Revise the material below so that every occurrence of "pixels" is replaced with "px", leaving everything else unchanged.

(Records from a pointing dataset)
# # # # #
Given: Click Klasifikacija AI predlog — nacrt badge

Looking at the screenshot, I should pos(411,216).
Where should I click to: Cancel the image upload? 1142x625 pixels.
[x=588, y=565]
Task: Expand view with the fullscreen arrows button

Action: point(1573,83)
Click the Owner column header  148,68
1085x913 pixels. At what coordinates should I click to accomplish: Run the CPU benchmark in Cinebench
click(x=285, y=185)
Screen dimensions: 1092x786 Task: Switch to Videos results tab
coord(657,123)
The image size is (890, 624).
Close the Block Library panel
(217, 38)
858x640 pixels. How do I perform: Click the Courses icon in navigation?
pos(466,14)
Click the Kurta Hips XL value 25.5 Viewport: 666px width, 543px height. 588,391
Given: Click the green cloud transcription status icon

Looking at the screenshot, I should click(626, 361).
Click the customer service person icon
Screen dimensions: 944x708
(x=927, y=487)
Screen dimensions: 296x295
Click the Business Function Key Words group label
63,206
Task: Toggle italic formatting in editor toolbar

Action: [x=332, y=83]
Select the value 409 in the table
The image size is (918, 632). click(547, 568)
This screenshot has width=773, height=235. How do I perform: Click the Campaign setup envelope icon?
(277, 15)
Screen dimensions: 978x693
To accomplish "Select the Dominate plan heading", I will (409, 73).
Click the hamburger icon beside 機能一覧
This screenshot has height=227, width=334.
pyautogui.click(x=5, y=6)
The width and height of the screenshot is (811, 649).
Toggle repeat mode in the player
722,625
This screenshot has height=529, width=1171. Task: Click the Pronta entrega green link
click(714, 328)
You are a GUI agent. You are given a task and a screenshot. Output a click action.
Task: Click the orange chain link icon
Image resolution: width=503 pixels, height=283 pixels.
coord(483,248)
# # # # #
§ THE RESULT:
Given: Click Klasifikacija AI predlog — nacrt badge

Looking at the screenshot, I should pos(411,216).
Where should I click to: Cancel the image upload? 1142x625 px.
[x=588, y=565]
Task: Expand view with the fullscreen arrows button

Action: point(1573,83)
Click the Owner column header  148,68
1085x913 px. At what coordinates should I click to accomplish: Run the CPU benchmark in Cinebench
click(x=285, y=185)
Screen dimensions: 1092x786 Task: Switch to Videos results tab
coord(657,123)
The image size is (890, 624).
Close the Block Library panel
(217, 38)
858x640 px. How do I perform: Click the Courses icon in navigation?
pos(466,14)
Click the Kurta Hips XL value 25.5 Viewport: 666px width, 543px height. 588,391
Given: Click the green cloud transcription status icon

Looking at the screenshot, I should click(626, 361).
Click the customer service person icon
Screen dimensions: 944x708
(x=927, y=487)
Screen dimensions: 296x295
Click the Business Function Key Words group label
63,206
Task: Toggle italic formatting in editor toolbar

Action: [x=332, y=83]
Select the value 409 in the table
The image size is (918, 632). click(547, 568)
This screenshot has width=773, height=235. How do I perform: Click the Campaign setup envelope icon?
(277, 15)
Screen dimensions: 978x693
To accomplish "Select the Dominate plan heading", I will (409, 73).
Click the hamburger icon beside 機能一覧
This screenshot has height=227, width=334.
pyautogui.click(x=5, y=6)
The width and height of the screenshot is (811, 649).
Toggle repeat mode in the player
722,625
This screenshot has height=529, width=1171. Task: Click the Pronta entrega green link
click(714, 328)
You are a GUI agent. You are given a task and a screenshot. Output a click action.
Task: Click the orange chain link icon
Image resolution: width=503 px, height=283 px.
coord(483,248)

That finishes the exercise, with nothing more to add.